• WHAT YOU WILL DO: An exact copy is needed of the lines from the one that contains "Image resolution: width=700" through the final line of the data below, with pictures left out.

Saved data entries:
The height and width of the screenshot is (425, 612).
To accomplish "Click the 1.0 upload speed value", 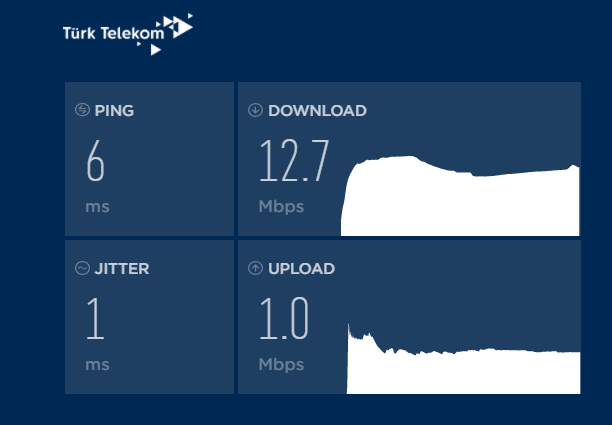I will 284,318.
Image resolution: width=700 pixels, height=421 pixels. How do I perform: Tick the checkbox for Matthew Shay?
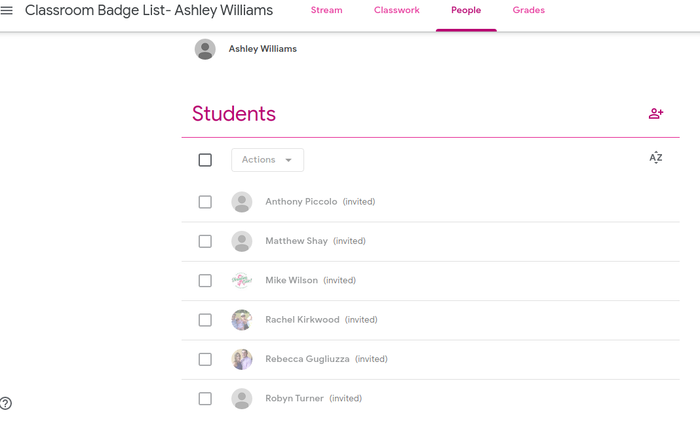(x=205, y=241)
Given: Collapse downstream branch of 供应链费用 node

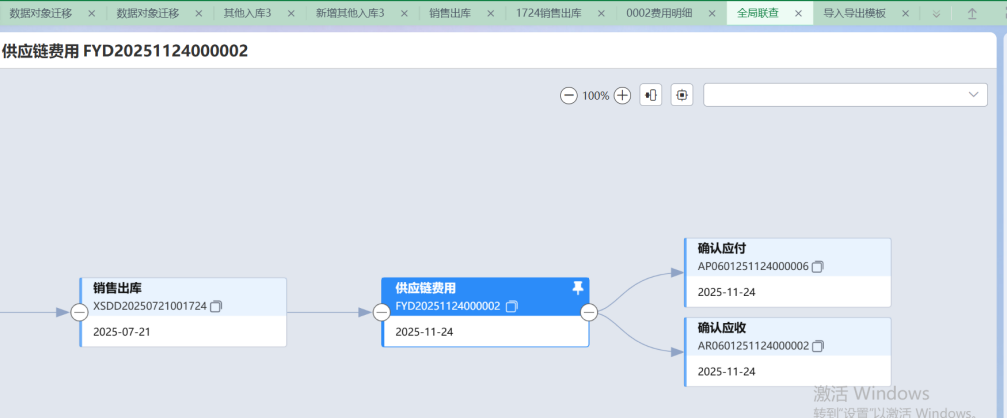Looking at the screenshot, I should 589,312.

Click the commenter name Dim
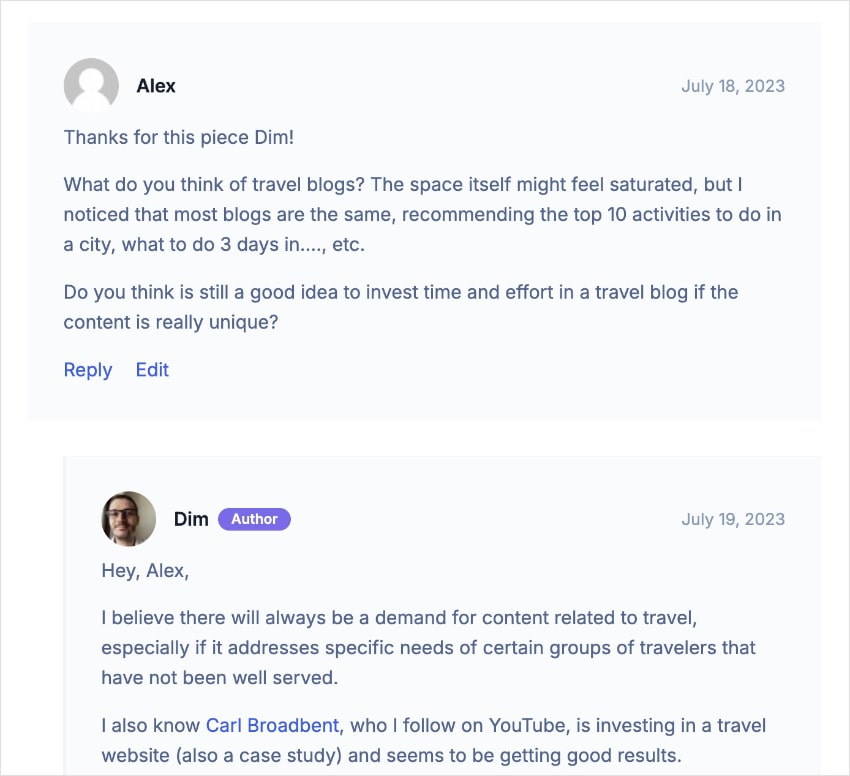coord(191,518)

• OUTPUT OF THE TASK:
Image resolution: width=700 pixels, height=421 pixels. How do I perform: Tick the checkbox for Matthew Shay?
(x=205, y=241)
Given: Collapse downstream branch of 供应链费用 node

Looking at the screenshot, I should 589,312.

Click the commenter name Dim
coord(191,518)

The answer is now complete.